───── Фрагмент текста ─────

Отметим, однако, что подобная «мужественная честность» далеко не всегда была характерна для «воинской мифологии», – ее исходные установки, как правило, не допускают устойчивого развития в «реалистическом» направлении. С одной стороны, идея «возвращения к жизни» в целом для «воина» неприемлема, поскольку она лишает смысла войну как профессиональное занятие; с другой стороны, и Аид с его «крепко запертыми воротами» превращается в фактор постоянного психического давления, которое рано или поздно становится труднопереносимым. Требуется какой-то выход или хотя бы видимость выхода; в этих условиях возникает новый жанр, задачи которого лежат уже в сугубо психотерапевтической плоскости, – жанр, который мы условно обозначим как «сказку» (здесь, конечно, не имеется в виду сказка как литературное явление, нас интересует только специфическое значение этого слова, выражающее идею «противоположности истинному положению вещей» – «красивая сказка» и т. п.).

Принципиальное отличие «сказки» от мифа в том, что последний отражает реальность, а первая является способом от этой реальности «уйти», – и поскольку «воинская мифология» поставила перед собой именно такую задачу, она и решила ее с помощью вполне «сказочной» концепции «воинского рая». Согласно этой концепции, Один представляется уже не просто как «сеятель раздоров», но и как хозяин некоего «Дома радости», «стропила которого – копья, а крыша – щиты»; павшие в бою храбрецы (только для которых этот дом, собственно, и предназначен) весело и беззаботно в нем пируют, а живым воинам предоставляется утешать себя мыслью о том, что и они после смерти попадут в это «хорошее место». Однако у этой утешительной идеи имеется определенный изъян: «напиток жизни», как мы знаем, предлагается отнюдь не только «храбрецам» и не только «павшим в бою»; данное же пиршество имеет сугубо элитарный характер и, следовательно, вступает с идеей жизни, доступной всем, в непримиримое противоречие; отсюда как неизбежное следствие – откровенно призрачный и безжизненный, в полном смысле слова сказочный колорит всей картины. По сути, «Дом радости» – это не более чем эвфемистическое обозначение царства Аида, и сумрачный характер его архитектуры (напомним, что речь все-таки идет о скандинавской мифологии) сдержанно, но достаточно внятно об этом напоминает.

Заметим, что со временем идея «рая» претерпела некоторые изменения: и в смысле колорита (ставшего значительно более «светлым»), и в смысле предназначения (на смену «рая для воинов» пришел «рай для праведников»). Неизменным в этой идее осталось только одно – ее жанровая принадлежность; впрочем, в данном случае именно она как раз и является определяющей.


Глава VIII МИФ О ПОХИЩЕНИИ ПЕРСЕФОНЫ. ЦАРСТВО АИДА(продолжение)

───── Выдержка из данных ─────

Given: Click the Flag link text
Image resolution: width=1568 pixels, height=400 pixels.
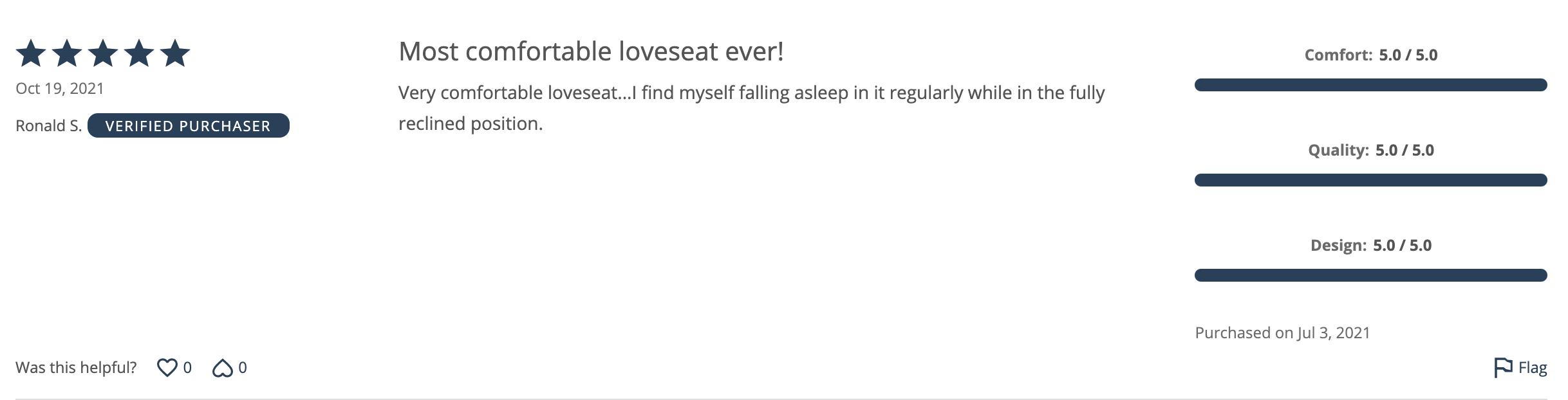Looking at the screenshot, I should pos(1533,368).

─────

| Задание |
Что, согласно фрагменту текста, служит стропилами и крышей «Дома радости», хозяином которого представляется Один?

| Правильный ответ |
Стропила в нем — копья, а крыша — щиты.